For me, it’s just a continuously slow process. The more I delve into her mind and see things from her perspective, the more I can understand and relate to her way of thinking, even if I will never agree with it. And I’ve just started the first edits for the second half of the book, which means soon enough I’ll get to see some of those changes in action, which will be wonderful! My goal with this one is not to create a character that I love from beginning to end. I want her to be who she needs to be, and I want the changes that she goes through to be honest and well-paced for her personality. If I can accomplish this, and actually like her by the end, I will consider my job done well!

9 Responses so far.

  1. Sarah Foster says:
    I'm definitely in love with my main character, but I think when I first started writing this particular story, he was like some sort of undefined ghost-like blob in my mind. I realized I hadn't created a distinct voice for him. It took a lot of work, but eventually I got it down to where it's second nature. Sometimes with characters, I'll write their back stories down to figure them out. Sometimes I'll even write something that happens in the future after this story is over, just because putting them in different situations helps me understand and develop them more.
  2. Honestly, this probably won't be the case for you, but I've had to actually abandon manuscripts because the main character just wasn't working out for me. The idea was good in my head but on paper, she just never came to life. One idea I've had for a while just can't make it to book form because I can't seem to make the story work in a way that the main characters are likable.
  3. Deshipley says:
    I definitely have a harder time writing a story if I can't connect with the character in some way. Even if I don't adore them and/or find them fascinating (which I frequently will, but not always), I need to be able to feel where they're coming from. If I can latch onto a driving emotion I deep-down understand, that'll help. It can also sometimes work from one step removed: If another main character I connect with better cares about the tough case character enough, their point of view might rub off on me.
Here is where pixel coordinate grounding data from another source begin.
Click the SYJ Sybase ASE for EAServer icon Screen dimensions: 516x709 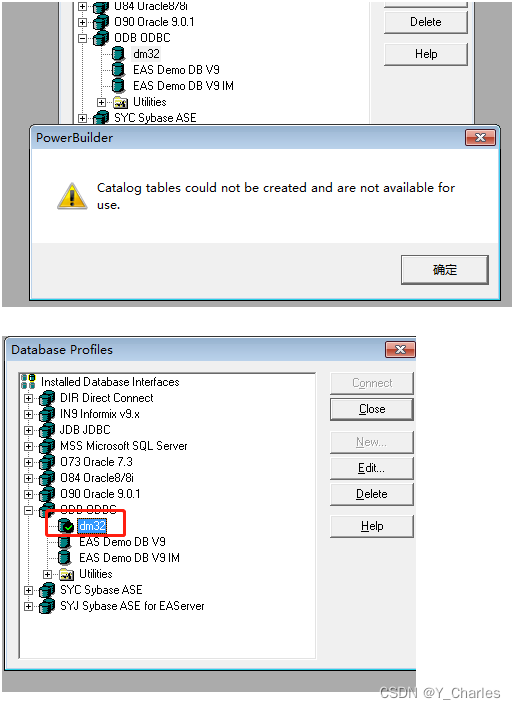[x=47, y=606]
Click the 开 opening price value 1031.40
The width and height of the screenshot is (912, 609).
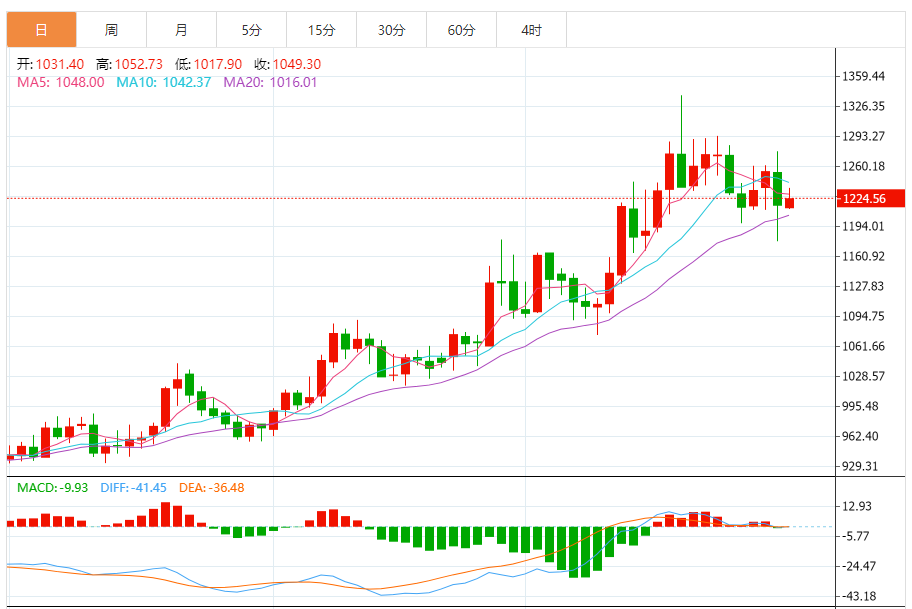[x=62, y=64]
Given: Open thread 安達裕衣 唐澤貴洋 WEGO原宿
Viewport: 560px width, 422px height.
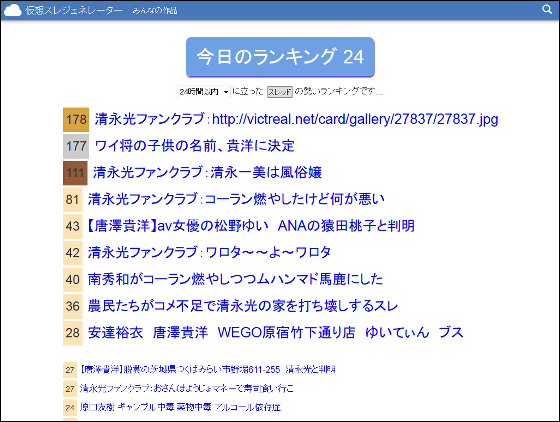Looking at the screenshot, I should point(275,332).
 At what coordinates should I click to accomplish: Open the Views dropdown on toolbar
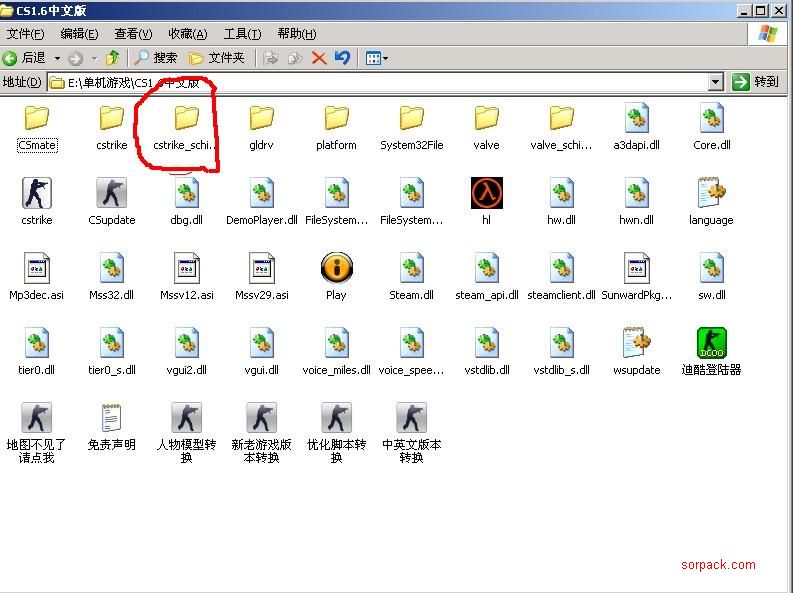(376, 58)
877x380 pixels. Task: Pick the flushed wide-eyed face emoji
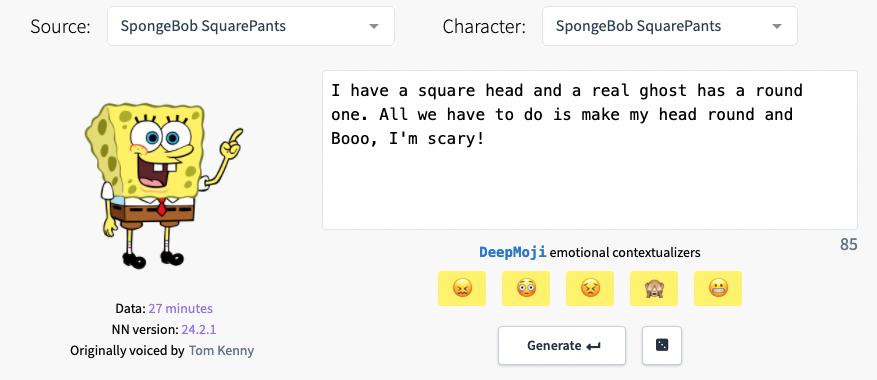526,289
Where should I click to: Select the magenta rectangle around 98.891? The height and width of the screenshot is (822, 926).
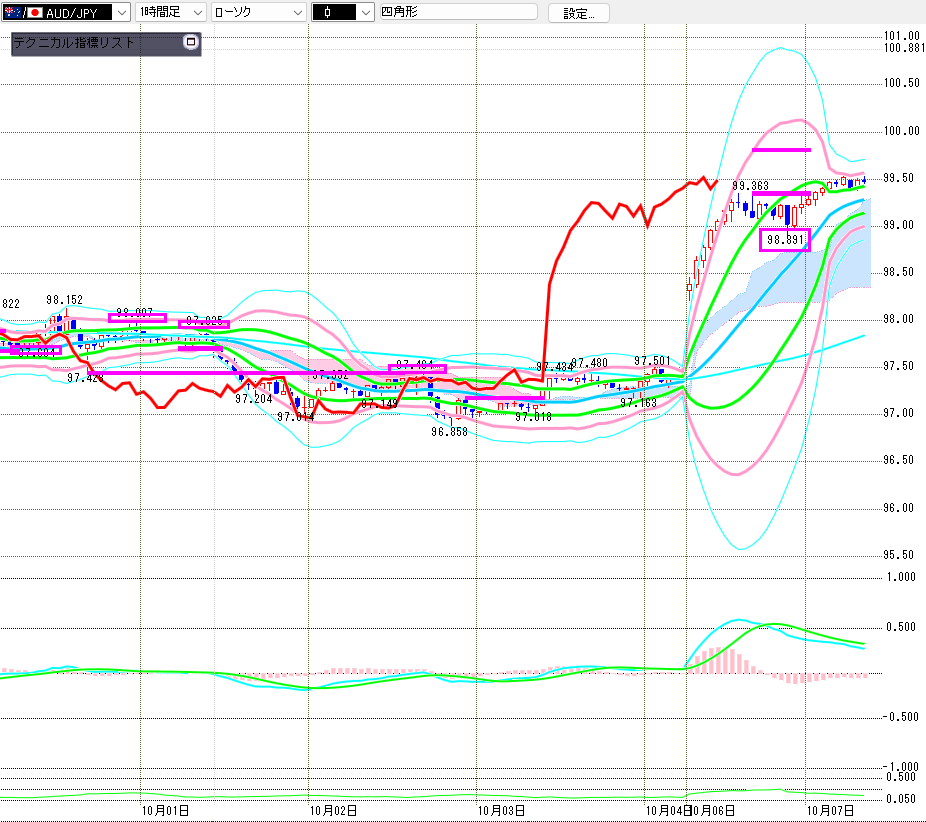785,240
  4. Hmm, that's a tough one. It sounds like her point A personality looms larger for you than where she lands in point B, once she's more likable. What part of her flowers in her transformation? Have you planted seeds for it early on? Sometimes that can turn a character around for you. Look for an aspect of her motivation that is good or noble (even if she's got less noble emotions in the mix) and will eventually flower into a big change.
  5. cleemckenzie says:
    Sounds like your characters hiding out from you. Have you tried to figure out what is behind some of things she does, says or feels? Maybe if you wrote something about her before the story starts you can get a better feeling for who she is. Good luck Sounds like a tough one.
  6. I've never had that problem before. I don't think I could write the story if I didn't like the main character. I wouldn't be interested enough in his/her story to make it worth the effort. I think it would take all the fun out of writing. It sounds like you're accomplishing your goal, though, of letting your character be who she needs to be. I hope you can find a way to make this character shine for you. Best of luck with it!
  7. cleemckenzie says:
    Hi again. Back to ask if you'd contact me cleemckenzieATgmailDOTcom. It's about my launch and I don't have your email. Thanks.
  8. Mere Joyce says:
    Thanks for the comments, everyone! It's a very weird situation…I have had characters I disliked before, and, like some of you, have had to scrap the whole concept because of a failed connection. This one's…different, though, even though I can't exactly pinpoint why. I think, maybe, it's because I understand her very well, even if I don't like her. But this is definitely the hardest character I've ever had to write, for sure! Usually me and my characters get along fabulously, =)
  9. It sounds like you know how to handle your characters and their good and bad traits….they do become real to us writer's. You must give them room to grow.